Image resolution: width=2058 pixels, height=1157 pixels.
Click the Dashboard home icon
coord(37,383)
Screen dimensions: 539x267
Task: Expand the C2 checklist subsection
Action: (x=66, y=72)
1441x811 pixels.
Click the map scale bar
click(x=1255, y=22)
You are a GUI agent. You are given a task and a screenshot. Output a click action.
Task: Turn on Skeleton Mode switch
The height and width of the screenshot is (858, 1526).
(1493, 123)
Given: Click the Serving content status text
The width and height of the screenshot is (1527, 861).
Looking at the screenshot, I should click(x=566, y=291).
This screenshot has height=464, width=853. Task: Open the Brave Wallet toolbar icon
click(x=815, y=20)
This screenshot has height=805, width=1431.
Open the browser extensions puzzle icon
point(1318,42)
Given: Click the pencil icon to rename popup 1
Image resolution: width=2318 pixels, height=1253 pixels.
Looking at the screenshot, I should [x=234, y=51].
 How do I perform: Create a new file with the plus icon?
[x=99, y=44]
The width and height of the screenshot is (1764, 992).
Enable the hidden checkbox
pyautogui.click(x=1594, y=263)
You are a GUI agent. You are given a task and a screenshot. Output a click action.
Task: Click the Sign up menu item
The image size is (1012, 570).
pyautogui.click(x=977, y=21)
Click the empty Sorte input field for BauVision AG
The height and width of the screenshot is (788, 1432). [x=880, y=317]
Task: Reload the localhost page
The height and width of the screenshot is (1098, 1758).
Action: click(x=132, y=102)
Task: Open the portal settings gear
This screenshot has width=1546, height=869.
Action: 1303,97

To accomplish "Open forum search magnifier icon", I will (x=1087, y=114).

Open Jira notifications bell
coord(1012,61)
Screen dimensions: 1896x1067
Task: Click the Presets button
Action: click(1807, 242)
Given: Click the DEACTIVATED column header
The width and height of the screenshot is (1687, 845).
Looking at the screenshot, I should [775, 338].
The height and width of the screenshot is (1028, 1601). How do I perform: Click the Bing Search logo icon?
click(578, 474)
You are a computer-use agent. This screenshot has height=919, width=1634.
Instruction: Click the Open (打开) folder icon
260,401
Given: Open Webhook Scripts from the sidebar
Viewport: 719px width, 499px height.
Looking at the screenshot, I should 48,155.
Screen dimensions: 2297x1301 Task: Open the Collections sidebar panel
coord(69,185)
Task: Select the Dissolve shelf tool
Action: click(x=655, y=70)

→ **TASK INSTRUCTIONS**
Whatever the number of entries above, each one is to be copied exactly.

→ **PROBLEM SOLUTION**
Image resolution: width=2058 pixels, height=1157 pixels.
Click the Dashboard home icon
coord(37,383)
Screen dimensions: 539x267
Task: Expand the C2 checklist subsection
Action: (x=66, y=72)
1441x811 pixels.
Click the map scale bar
click(x=1255, y=22)
You are a GUI agent. You are given a task and a screenshot. Output a click action.
Task: Turn on Skeleton Mode switch
The height and width of the screenshot is (858, 1526).
(1493, 123)
Given: Click the Serving content status text
The width and height of the screenshot is (1527, 861).
Looking at the screenshot, I should click(x=566, y=291).
This screenshot has height=464, width=853. Task: Open the Brave Wallet toolbar icon
click(x=815, y=20)
This screenshot has height=805, width=1431.
Open the browser extensions puzzle icon
point(1318,42)
Given: Click the pencil icon to rename popup 1
Image resolution: width=2318 pixels, height=1253 pixels.
Looking at the screenshot, I should [x=234, y=51].
 How do I perform: Create a new file with the plus icon?
[x=99, y=44]
The width and height of the screenshot is (1764, 992).
Enable the hidden checkbox
pyautogui.click(x=1594, y=263)
You are a GUI agent. You are given a task and a screenshot. Output a click action.
Task: Click the Sign up menu item
The image size is (1012, 570).
pyautogui.click(x=977, y=21)
Click the empty Sorte input field for BauVision AG
The height and width of the screenshot is (788, 1432). [x=880, y=317]
Task: Reload the localhost page
The height and width of the screenshot is (1098, 1758).
Action: click(x=132, y=102)
Task: Open the portal settings gear
This screenshot has width=1546, height=869.
Action: 1303,97

To accomplish "Open forum search magnifier icon", I will (x=1087, y=114).

Open Jira notifications bell
coord(1012,61)
Screen dimensions: 1896x1067
Task: Click the Presets button
Action: click(1807, 242)
Given: Click the DEACTIVATED column header
The width and height of the screenshot is (1687, 845).
Looking at the screenshot, I should [775, 338].
The height and width of the screenshot is (1028, 1601). How do I perform: Click the Bing Search logo icon?
click(578, 474)
You are a computer-use agent. This screenshot has height=919, width=1634.
Instruction: Click the Open (打开) folder icon
260,401
Given: Open Webhook Scripts from the sidebar
Viewport: 719px width, 499px height.
Looking at the screenshot, I should 48,155.
Screen dimensions: 2297x1301 Task: Open the Collections sidebar panel
coord(69,185)
Task: Select the Dissolve shelf tool
Action: click(x=655, y=70)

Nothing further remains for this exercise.